◆ Material shown:
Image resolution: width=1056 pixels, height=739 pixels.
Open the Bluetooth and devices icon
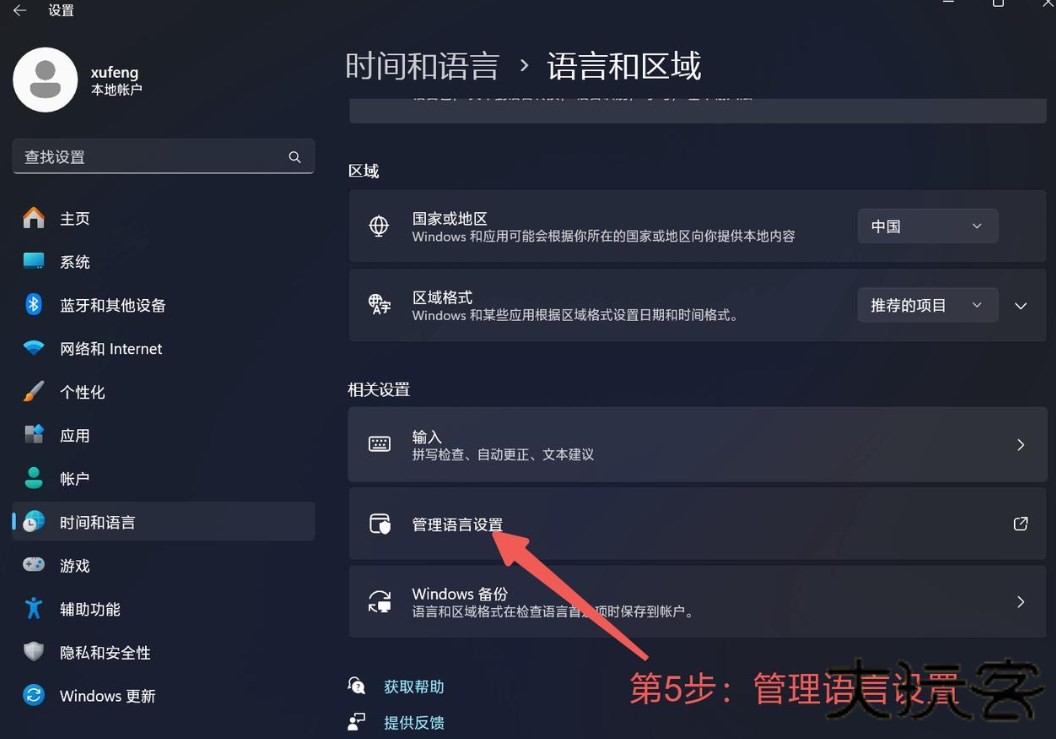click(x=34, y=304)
...
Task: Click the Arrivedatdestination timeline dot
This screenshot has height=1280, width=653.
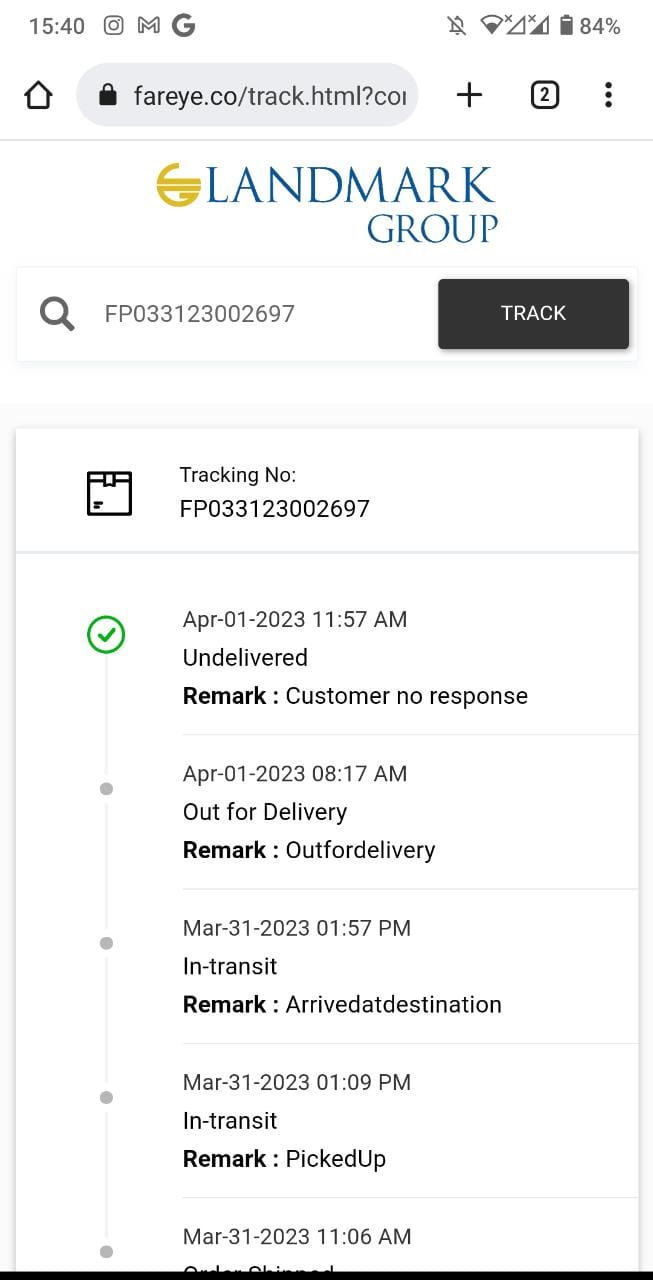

◆ Task: Within the data above, pick out all lines holding the word "width".

◆ Answer section:
Image resolution: width=1056 pixels, height=739 pixels.
This screenshot has height=1280, width=653.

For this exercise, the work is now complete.